Definition

    What Is a Right to Be Forgotten?

    The right to be forgotten is a data subject's right under the GDPR to request the erasure of their personal data when it is no longer necessary, when consent is withdrawn, or when it was unlawfully processed.

    The right to be forgotten, formally known as the right to erasure under Article 17 of the GDPR, allows individuals to request that an organization delete their personal data under certain circumstances. This right gained prominence following the landmark 2014 Court of Justice of the European Union (CJEU) ruling in Google Spain v. AEPD, where the court held that individuals have the right to request that search engines remove links to web pages containing outdated or irrelevant personal information about them. The GDPR codified and expanded this right, making it one of the most significant and widely discussed data subject rights in modern privacy law.
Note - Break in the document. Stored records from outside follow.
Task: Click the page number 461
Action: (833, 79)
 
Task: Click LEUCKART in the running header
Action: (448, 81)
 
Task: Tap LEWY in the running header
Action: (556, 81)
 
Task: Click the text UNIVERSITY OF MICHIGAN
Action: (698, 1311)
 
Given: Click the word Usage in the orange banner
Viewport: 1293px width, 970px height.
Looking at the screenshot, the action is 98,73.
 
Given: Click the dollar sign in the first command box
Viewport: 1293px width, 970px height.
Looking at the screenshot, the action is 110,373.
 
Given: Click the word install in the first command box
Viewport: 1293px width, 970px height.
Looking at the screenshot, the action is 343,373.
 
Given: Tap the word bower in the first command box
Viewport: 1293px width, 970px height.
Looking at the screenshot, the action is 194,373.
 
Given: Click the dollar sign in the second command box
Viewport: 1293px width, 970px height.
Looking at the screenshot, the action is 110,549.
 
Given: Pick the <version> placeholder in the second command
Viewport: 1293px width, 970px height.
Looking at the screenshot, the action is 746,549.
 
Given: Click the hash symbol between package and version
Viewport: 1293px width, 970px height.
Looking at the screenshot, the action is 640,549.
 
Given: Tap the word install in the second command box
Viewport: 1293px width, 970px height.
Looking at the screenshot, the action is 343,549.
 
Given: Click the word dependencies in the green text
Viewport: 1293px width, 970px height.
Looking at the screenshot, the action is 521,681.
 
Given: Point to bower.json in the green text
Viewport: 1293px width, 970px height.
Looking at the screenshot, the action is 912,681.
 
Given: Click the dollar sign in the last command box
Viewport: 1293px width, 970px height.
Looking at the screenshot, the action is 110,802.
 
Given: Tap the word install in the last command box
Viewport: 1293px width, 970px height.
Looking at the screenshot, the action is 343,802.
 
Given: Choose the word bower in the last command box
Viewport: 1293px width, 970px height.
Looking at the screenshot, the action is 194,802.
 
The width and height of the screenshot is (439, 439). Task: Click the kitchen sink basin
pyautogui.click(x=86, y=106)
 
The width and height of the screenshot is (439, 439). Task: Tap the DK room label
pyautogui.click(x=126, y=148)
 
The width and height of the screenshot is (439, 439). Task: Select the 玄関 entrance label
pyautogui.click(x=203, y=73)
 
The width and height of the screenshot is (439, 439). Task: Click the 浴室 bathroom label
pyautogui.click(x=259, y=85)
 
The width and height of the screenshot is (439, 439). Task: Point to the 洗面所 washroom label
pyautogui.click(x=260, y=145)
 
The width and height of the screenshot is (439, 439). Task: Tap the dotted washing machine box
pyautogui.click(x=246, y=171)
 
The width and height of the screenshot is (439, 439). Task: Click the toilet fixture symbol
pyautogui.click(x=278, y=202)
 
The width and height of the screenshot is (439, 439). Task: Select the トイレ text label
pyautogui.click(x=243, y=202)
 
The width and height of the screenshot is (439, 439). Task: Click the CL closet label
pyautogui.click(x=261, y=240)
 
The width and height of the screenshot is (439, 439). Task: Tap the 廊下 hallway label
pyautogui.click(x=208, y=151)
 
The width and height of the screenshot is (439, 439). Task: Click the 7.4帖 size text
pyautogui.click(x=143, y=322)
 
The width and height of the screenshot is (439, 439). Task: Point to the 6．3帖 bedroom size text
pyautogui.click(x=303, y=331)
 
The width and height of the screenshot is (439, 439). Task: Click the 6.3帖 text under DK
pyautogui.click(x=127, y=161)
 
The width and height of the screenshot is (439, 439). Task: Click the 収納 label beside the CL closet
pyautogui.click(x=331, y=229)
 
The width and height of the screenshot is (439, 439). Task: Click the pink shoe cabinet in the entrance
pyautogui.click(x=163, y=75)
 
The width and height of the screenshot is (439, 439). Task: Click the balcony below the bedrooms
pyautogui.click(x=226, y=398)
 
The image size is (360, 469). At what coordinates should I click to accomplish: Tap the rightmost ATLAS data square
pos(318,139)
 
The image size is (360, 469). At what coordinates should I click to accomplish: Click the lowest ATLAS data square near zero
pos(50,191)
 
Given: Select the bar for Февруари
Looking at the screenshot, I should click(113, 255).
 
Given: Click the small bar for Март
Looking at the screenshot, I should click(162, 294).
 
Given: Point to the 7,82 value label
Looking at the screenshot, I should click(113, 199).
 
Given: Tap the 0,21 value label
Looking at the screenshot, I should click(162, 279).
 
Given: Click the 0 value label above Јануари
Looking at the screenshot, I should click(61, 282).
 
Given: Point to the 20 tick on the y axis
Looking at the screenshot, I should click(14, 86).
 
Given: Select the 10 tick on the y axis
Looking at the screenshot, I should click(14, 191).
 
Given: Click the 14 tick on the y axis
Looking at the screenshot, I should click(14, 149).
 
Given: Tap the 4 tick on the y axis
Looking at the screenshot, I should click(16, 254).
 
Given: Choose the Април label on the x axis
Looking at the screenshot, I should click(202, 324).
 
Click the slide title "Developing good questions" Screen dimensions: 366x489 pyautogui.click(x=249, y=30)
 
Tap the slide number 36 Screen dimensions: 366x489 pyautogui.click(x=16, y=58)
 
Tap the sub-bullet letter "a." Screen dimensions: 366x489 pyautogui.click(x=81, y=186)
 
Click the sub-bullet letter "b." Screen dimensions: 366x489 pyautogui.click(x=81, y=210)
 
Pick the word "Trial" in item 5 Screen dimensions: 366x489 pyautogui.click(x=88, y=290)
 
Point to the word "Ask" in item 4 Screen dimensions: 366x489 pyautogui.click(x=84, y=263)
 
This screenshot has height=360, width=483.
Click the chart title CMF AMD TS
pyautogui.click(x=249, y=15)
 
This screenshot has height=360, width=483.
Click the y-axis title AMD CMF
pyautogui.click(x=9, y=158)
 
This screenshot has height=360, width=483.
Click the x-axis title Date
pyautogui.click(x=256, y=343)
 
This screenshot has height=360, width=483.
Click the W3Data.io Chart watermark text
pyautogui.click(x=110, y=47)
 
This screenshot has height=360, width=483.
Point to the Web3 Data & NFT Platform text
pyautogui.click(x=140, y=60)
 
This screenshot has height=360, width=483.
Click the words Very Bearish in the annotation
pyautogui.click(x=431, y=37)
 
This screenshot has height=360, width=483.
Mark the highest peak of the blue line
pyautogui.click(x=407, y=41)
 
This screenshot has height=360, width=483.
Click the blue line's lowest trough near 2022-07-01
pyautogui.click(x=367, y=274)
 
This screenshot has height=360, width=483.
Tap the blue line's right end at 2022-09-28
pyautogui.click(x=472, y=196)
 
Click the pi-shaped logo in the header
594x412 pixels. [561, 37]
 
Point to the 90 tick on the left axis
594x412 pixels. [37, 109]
    Under the GDPR, an individual can request erasure of their personal data in several specific situations: when the data is no longer necessary for the purpose for which it was collected; when the individual withdraws the consent on which the processing was based and there is no other legal basis; when the individual objects to the processing and there are no overriding legitimate grounds; when the data has been unlawfully processed; when erasure is required to comply with a legal obligation; or when the data was collected in relation to the offer of information society services to a child. Upon receiving a valid erasure request, the controller must delete the data without undue delay and, in any case, within one month.

    The right to be forgotten is not absolute. The GDPR provides several exceptions where a controller may refuse an erasure request. These include situations where the data is necessary for exercising the right to freedom of expression and information, for compliance with a legal obligation, for reasons of public interest in the area of public health, for archiving purposes in the public interest or scientific and historical research, or for the establishment, exercise, or defense of legal claims. For example, a bank cannot be required to delete transaction records that it is legally obligated to retain for anti-money laundering purposes, even if the customer closes their account and requests full data deletion.

    When a controller has made personal data public and is obligated to erase it, the controller must take reasonable steps to inform other controllers who are processing that data about the erasure request. This is particularly relevant for search engines and social media platforms. In practice, implementing the right to be forgotten requires organizations to have robust data mapping, clear data retention policies, and efficient processes for handling erasure requests. Organizations must also ensure that data is deleted from backups and archives within a reasonable timeframe, and that processors and sub-processors are instructed to delete the data as well. The right to be forgotten has become a cornerstone of individuals' digital privacy, with Google alone processing millions of URL removal requests since the original 2014 ruling.

    Key Points About Right to Be Forgottens

    • 1Codified in Article 17 of the GDPR as the 'right to erasure.'
    • 2Applies when data is no longer necessary, consent is withdrawn, or processing is unlawful.
    • 3Controllers must respond to valid erasure requests within one month.
    • 4Not absolute -- exceptions exist for legal obligations, public interest, freedom of expression, and legal claims.
    • 5Controllers must take reasonable steps to inform other parties processing the data about the erasure request.
    • 6Data must be deleted from backups and archives within a reasonable timeframe.
    • 7Google has processed millions of URL removal requests since the 2014 CJEU ruling.

    Example

    A user who created an account on a social media platform five years ago decides to leave the service permanently. They submit a data erasure request through the platform's privacy settings. The platform deletes the user's profile, posts, photos, friend lists, and message history within 30 days. It also instructs its cloud hosting provider (a data processor) to purge the user's data from its servers and notifies search engines to de-index cached versions of the user's public profile page.